Sorry for taking so long to reply. I’m a bit uncertain myself of suitable priors, but my hope is that @martinmodrak could help, or find the expertise to do it :)
is indeed extremely wide - but hey, as long as you have enough data to constrain it, it should not be a problem. To be safe, I would also consider running the model with a narrower (say normal(0,1)) prior on kappa and see if your inferences change. If not, you are probably good.
Here is a quick code I wrote to visualise bivariate marginal distributions from the prior to let me better understand it (you could work this out analytically, but I write code faster than I do math, so I chose simulation :-)
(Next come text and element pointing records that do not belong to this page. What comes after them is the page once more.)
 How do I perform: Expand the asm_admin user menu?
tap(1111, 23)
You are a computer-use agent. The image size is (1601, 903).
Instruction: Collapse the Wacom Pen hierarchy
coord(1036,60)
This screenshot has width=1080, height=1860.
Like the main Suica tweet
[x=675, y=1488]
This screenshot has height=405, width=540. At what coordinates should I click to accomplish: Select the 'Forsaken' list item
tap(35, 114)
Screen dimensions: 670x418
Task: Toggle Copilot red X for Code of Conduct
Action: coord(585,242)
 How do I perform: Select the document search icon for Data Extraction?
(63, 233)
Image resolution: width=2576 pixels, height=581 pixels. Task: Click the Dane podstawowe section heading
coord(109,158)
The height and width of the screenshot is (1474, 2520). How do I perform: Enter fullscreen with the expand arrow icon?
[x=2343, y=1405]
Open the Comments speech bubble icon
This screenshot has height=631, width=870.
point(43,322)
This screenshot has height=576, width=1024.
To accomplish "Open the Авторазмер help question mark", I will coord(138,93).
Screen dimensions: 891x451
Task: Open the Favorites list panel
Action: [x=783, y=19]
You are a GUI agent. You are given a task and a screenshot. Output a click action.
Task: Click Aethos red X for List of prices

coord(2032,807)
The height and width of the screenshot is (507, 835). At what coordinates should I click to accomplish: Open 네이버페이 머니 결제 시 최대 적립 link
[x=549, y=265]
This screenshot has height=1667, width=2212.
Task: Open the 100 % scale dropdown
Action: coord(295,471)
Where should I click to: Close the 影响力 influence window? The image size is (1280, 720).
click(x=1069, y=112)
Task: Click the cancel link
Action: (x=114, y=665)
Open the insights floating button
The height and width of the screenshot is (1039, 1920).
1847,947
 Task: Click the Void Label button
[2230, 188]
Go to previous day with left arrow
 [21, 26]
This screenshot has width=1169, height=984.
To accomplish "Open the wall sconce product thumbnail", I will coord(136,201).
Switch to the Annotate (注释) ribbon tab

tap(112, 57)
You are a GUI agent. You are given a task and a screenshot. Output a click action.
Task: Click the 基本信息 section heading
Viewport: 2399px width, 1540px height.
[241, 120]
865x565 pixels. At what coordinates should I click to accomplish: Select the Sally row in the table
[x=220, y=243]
This model is part of a more complicated model, which involves a multivariate ordered probit, and i’m using a hierarchical induced-dirichlet model on the latent cutpoints. For prior predictive checks for this part of the model, I have been plotting the posteriors for the cumulative probabilities. I have incorporated domain expertise into other aspects on the model, and I don’t want to for this part of the model which uses ordered regression (as there isnt much available). In this case would I want the priors for the cumulative probabilities to be approximately uniform? Or, should I not look at the cumulative probabilities for prior predictive checks? I guess just because these are uniform it doesn’t mean it is less informative, since the priors might be “forcing” them to be more uniform…
I actually get better mixing and less divergent transitions (none) with normal(0, 5) vs normal(0,1) on kappa. I guess N(0, 1) is conflicting with the likelihood too much as the posterior median for kappa is 4.81 with this prior.